Update FAQ with text stuff (#1500)

mfeurer · eddiebergman · commit 09c4d2260673 · 2022-08-18T20:08:49.000+02:00
* Update FAQ with text stuff

* Take suggestions into account
diff --git a/doc/faq.rst b/doc/faq.rst
@@ -31,26 +31,30 @@ General
     Optionally, you can measure the ability of this fitted model to generalize to unseen data by
     providing an optional testing pair (X_test/Y_test). For further details, please refer to the
     Example :ref:`sphx_glr_examples_40_advanced_example_pandas_train_test.py`.
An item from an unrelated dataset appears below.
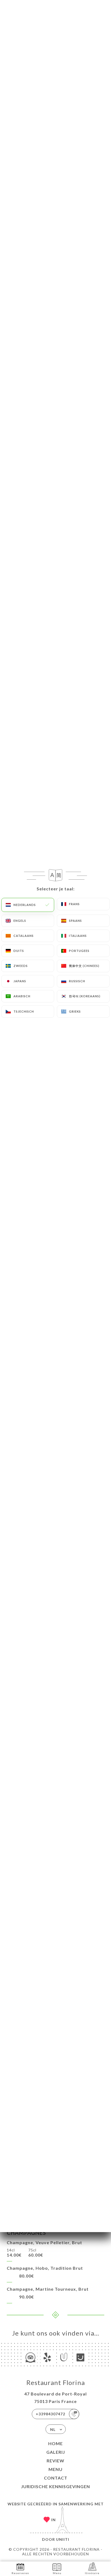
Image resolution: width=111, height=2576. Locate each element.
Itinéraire (92, 2573)
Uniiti (62, 2539)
-    Supported formats for these training and testing pairs are: np.ndarray,
-    pd.DataFrame, scipy.sparse.csr_matrix and python lists.
 
-    If your data contains categorical values (in the features or targets), autosklearn will automatically encode your
-    data using a `sklearn.preprocessing.LabelEncoder <https://scikit-learn.org/stable/modules/generated/sklearn.preprocessing.LabelEncoder.html>`_
-    for unidimensional data and a `sklearn.preprocessing.OrdinalEncoder <https://scikit-learn.org/stable/modules/generated/sklearn.preprocessing.OrdinalEncoder.html>`_
-    for multidimensional data.
-
-    Regarding the features, there are two methods to guide *auto-sklearn* to properly encode categorical columns:
+    Regarding the features, there are multiple things to consider:
 
     * Providing a X_train/X_test numpy array with the optional flag feat_type. For further details, you
       can check the Example :ref:`sphx_glr_examples_40_advanced_example_feature_types.py`.
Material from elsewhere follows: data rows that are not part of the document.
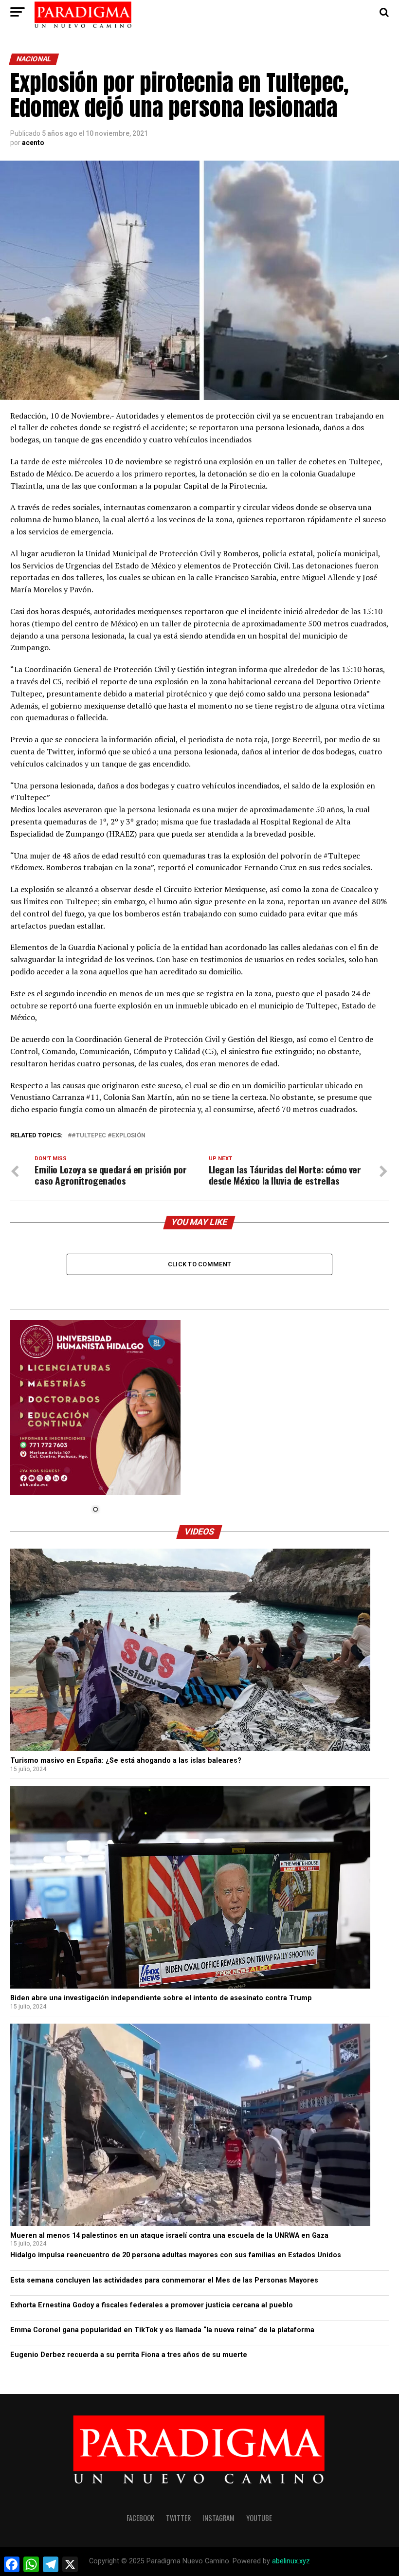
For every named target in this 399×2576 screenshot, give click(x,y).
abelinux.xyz (291, 2561)
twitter (178, 2518)
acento (33, 142)
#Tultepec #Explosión (108, 1136)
-    * You can provide a pandas DataFrame, with properly formatted columns. If a column has numerical
-      dtype, *auto-sklearn* will not encode it and it will be passed directly to scikit-learn. If the
-      column has a categorical/boolean class, it will be encoded. If the column is of any other type
-      (Object or Timeseries), an error will be raised. For further details on how to properly encode
-      your data, you can check the Pandas Example
-      `Working with categorical data <https://pandas.pydata.org/pandas-docs/stable/user_guide/categorical.html>`_).
-      If you are working with time series, it is recommended that you follow this approach
+    * You can provide a pandas DataFrame with properly formatted columns. If a column has numerical
+      dtype, *auto-sklearn* will not encode it and it will be passed directly to scikit-learn. *auto-sklearn*
+      supports both categorical or string as column type. Please ensure that you are using the correct
+      dtype for your task. By default *auto-sklearn* treats object and string columns as strings and
+      encodes the data using `sklearn.feature_extraction.text.CountVectorizer <https://scikit-learn.org/stable/modules/generated/sklearn.feature_extraction.text.CountVectorizer.html>`_
+    * If your data contains categorical values (in the features or targets), ensure that you explicitly label them as categorical.
+      Data labeled as categorical is encoded by using a `sklearn.preprocessing.LabelEncoder <https://scikit-learn.org/stable/modules/generated/sklearn.preprocessing.LabelEncoder.html>`_
+      for unidimensional data and a `sklearn.preprodcessing.OrdinalEncoder <https://scikit-learn.org/stable/modules/generated/sklearn.preprocessing.OrdinalEncoder.html>`_ for multidimensional data.
+    * For further details on how to properly encode your data, you can check the Pandas Example
+      `Working with categorical data <https://pandas.pydata.org/pandas-docs/stable/user_guide/categorical.html>`_). If you are working with time series, it is recommended that you follow this approach
       `Working with time data <https://stats.stackexchange.com/questions/311494/>`_.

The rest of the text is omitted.